Hypercholesterolemia affects APP and beta-amyloid in rats. (A) Western Blot analysis was performed for amyloid precursor protein (APP) and beta-amyloid (Aβ) in controls (−) and cholesterol-fed (Chol) animals. (A) Standards (Std) for APP (100 ng) and beta-amyloid (100 ng) were clearly visualized at ~ 90 kDa (APP) or ~4kDa (Aβ). (A) Cortical APP was detected in controls and rats fed with high cholesterol diet, while beta-amyloid was not detectable. (B) Densitometric analysis (corrected for total actin levels) exhibited an enhanced concentration of APP protein in cholesterol-treated animals (hatched bar) compared to controls (filled bar).

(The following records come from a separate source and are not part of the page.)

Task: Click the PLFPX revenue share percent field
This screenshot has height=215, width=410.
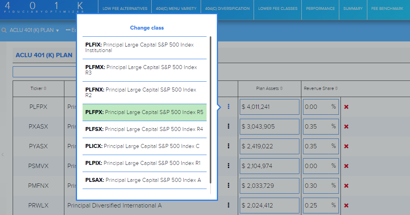Action: (x=316, y=107)
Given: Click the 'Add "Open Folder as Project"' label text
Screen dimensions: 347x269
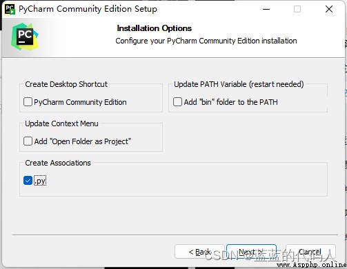Looking at the screenshot, I should (83, 141).
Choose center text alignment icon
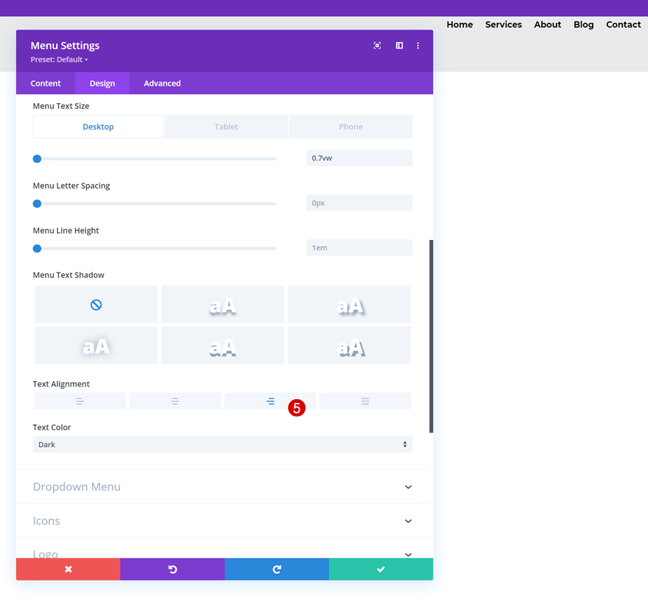The image size is (648, 612). coord(175,401)
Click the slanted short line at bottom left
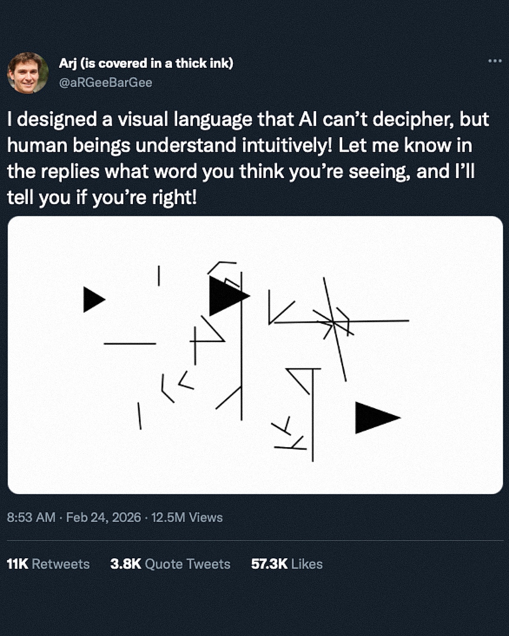 coord(139,416)
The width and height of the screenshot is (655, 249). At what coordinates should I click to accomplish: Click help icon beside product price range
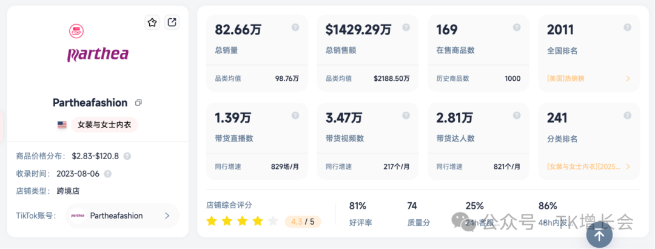[127, 156]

Immunohistochemical detection of beta-amyloid-like immunoreactivity in the cortex was visualized by fluorescence microscopy (C, D, Alexa-488, green; counterstained against nuclear DAPI, blue). Hypercholesterolemic rats (D) exhibited an enhanced beta-amyloid-positive staining compared to control animals (C). Statistical analysis was performed by one way ANOVA with a Fisher PLSD posthoc test. Values are given as mean ± S.E.M. optical units. * p < 0.05. Scale bar in D = 230 μm (C, D).

Fig. 4

Immunohistochemical staining in the cortex for microglial CD11b and anti-rat IgG of controls and cholesterol-fed rats. Controls (A) and hypercholesterolemic (B) animals were immunohistochemically stained for the microglial marker CD11b. (C) Quantitative analysis revealed an increased number of CD11b-positive spots in the cortex of cholesterol-fed rats. Microbleedings in cortex of control (D) and cholesterol-fed animals (E, F) were immunohistochemically visualized by anti-rat IgG staining. A magnification of an anti-rat IgG-positive spot is shown in F. (G) The number of anti-rat IgG-positive spots in the cortex was significantly enhanced in cholesterol-treated animals (hatched bar) compared to controls (filled bar). Statistical analysis was performed by one way ANOVA with a Fisher LSD posthoc test. **p < 0.01; * p < 0.05; ns, not significant. Scale bar in A = 200 μm (A , B); 800 μm (D, E); 360 μm (F).